提示文.

* * *

【中学生】成績が上がらない理由とは? 勉強法より先に知っておくべき、好転のポイントを解説

「中学1年の2学期に、突然成績が落ちた」。そんな言葉をよく耳にします。そこでのつまずきは、中学のみならず、高校・大学受験にも悪い影響を及ぼしかねません。なぜ、それは起きるのか?どうすれば、その悪循環を良循環に転換できるのか?
塾の現場で数多くの生徒に接し、それぞれにとっての最適な学習方法を指導してきたプロがアドバイスします。

この記事のポイント

  1. 中学1年の2学期に成績が下がりやすい理由
    1. 中学1年の1学期に潜む「成績が良いと勘違いする罠」
    2. 「理解している」程度の学力では、2学期に問題が噴出
    3. 小学校で身についていた学習習慣が崩れるケースも!
  2. 中学3年の成績は中学1年の成績が大きく影響する
  3. 成績を好転させるポイント
    1. 小学校の延長線上で中学校の学習を考えない
    2. 「成績を競う」が前提の中学校。意識を変え、自分の意思を持たせる
    3. 成績が上がる学習計画の立て方を身につける

中学1年の2学期に成績が下がりやすい理由

「中学1年の2学期から突然成績が落ち始めた…」。中学生の本人からもご家族からもそういう声を聞きます。なぜ2学期に突然落ちるのでしょう?
小学校と比べて科目が細分化・専門化したから?
部活なども本格化して学習時間が足らなくなったから?

それらも多少は影響しているかもしれませんが、いずれも本当の理由ではありません。真の理由は、「本当はすでに1学期に学力は落ちていたのに、それに気づかないまま2学期を迎えてしまったから」です。
では、「中学1年の1学期」には、一体何が起きているのでしょう?

中学1年の1学期に潜む「成績が良いと勘違いする罠」

中学1年の1学期には、多くの科目で「浅く狭い範囲の授業」しかしていません。入学後、生徒は学校に馴染むためのさまざまな行事に参加し、部活動も始まり、ゴールデンウィークが終われば小学校ではなかった中間テストを迎えます。終わればすぐに、今度は夏休み前の期末テスト。それぞれの試験範囲は狭く、勉強すれば確実に得点できるため、平均点が90点以上という科目も珍しくありません。それ自体は悪いことではありませんが、問題はここからです。

この定期テストで「80点取れているから成績は良い」と思うのは、勘違いです。平均90点のテストなら100点の人も多いでしょうから、80点は偏差値で言えば40程度ということもあり得ます。

* * *

課題.
1: 提示文によると、中学1年の1学期の定期テストで80点を取っても「成績は良い」と考えるのはなぜ勘違いなのか。1〜3文で説明せよ。
2: 中学生の成績についての提示文を、最後の文の後から書き継げ。

データ欄.
* * *

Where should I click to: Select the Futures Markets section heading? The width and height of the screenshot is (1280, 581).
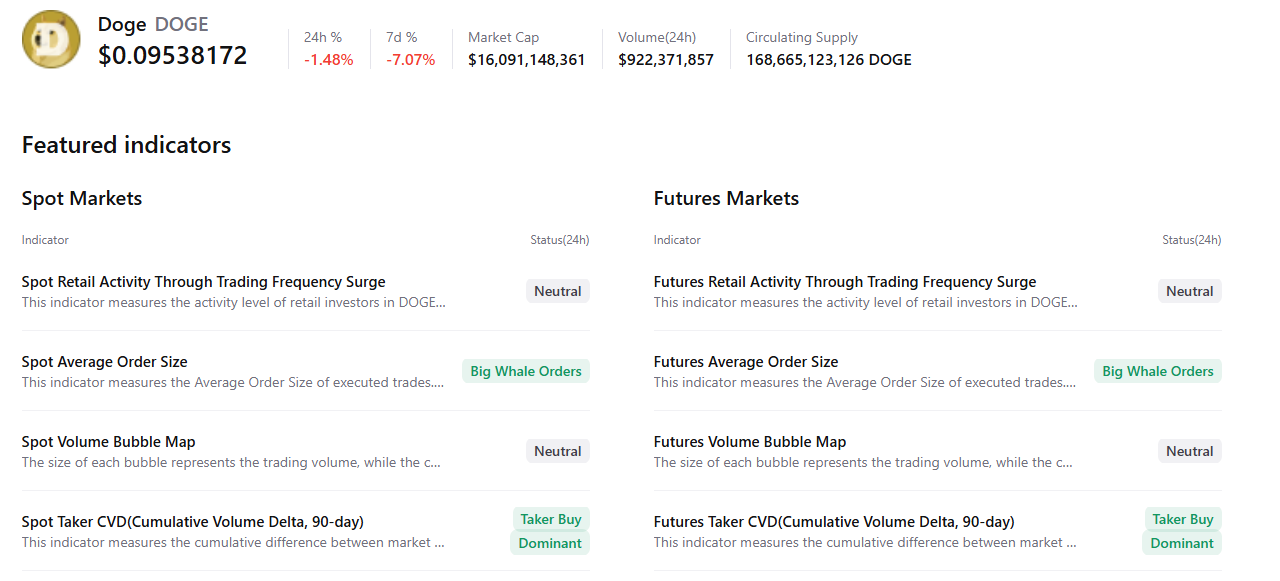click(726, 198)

* * *

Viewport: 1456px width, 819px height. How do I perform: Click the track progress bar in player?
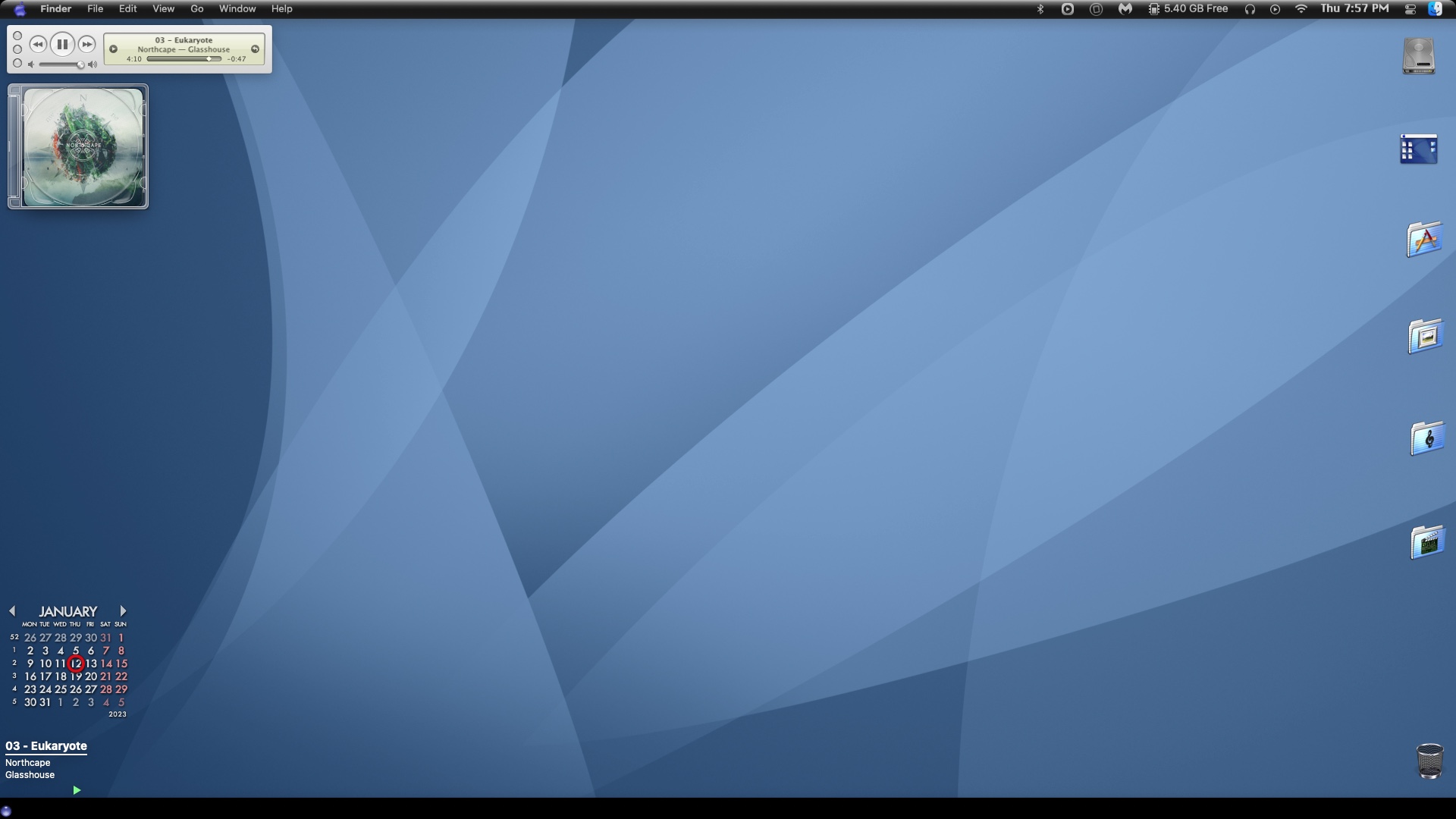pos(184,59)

* * *

解答.
1: 1学期の定期テストは試験範囲が狭く、平均点が90点以上になる科目も珍しくないため、100点を取る人も多い。そのようなテストでは、80点は偏差値で言えば40程度ということもあり得るからだ。

2:
さらに言えば、公立中学の場合、中学受験した生徒たちは抜けています。また、「いきなり落ちこぼれはつくらない」という配慮もあって、意図的に問題レベルも簡単に設計されています。こうして「100点もたくさんいる差がつきにくい簡単なテストで取った80点」は、本来なら危機意識を持たねばならないのに、点数だけで見ると悪くないと勘違いしてしまう。これが、中学1年1学期の「成績が良いと勘違いする罠」です。

「理解している」程度の学力では、2学期に問題が噴出

1学期の試験が簡単になりがちな理由は、もう一つあります。それは、「1学期は、2学期以降の学習に備えて基礎パーツを学んでいるに過ぎない時期」だからです。
典型的なものが、数学です。2学期になれば方程式を学びますが、方程式を解くには1学期で学ぶ「正の数・負の数の概念や四則演算」、あるいは「文字式の立て方や解き方」などが必要です。方程式にはこれらが入りまじり、すでに理解・習熟されているものとして学び始めます。

それぞれを「理解はしている」レベルと、「見た瞬間に手書きで計算できる」レベルの間には、とてつもない差があります。
パーツ単体を理解するのは、実はさほど難しくはありません。試験も時間をかければ比較的正解にたどり着けますから、そこそこの点数も取れる。ところが2学期になると、それはできて当たり前で一段上からスタートせねばならない。1学期の「基礎体力の鍛え方」が足らなければ、2学期になって問題が噴出するのです。

小学校で身についていた学習習慣が崩れるケースも!

1学期の罠は、もう一つあります。それは、1学期のうちに小学校で身につけていた学習習慣が崩れてしまいがちになるのです。

なぜ、崩れるのか?
その理由の一つには、宿題があります。小学校では、担任の先生のもとで日々の宿題の総量は管理され、次の日には提出を求められ、しっかりチェックされます。必然的に、家に帰ればその日のうちに宿題に手をつける時間を作らざるをえません。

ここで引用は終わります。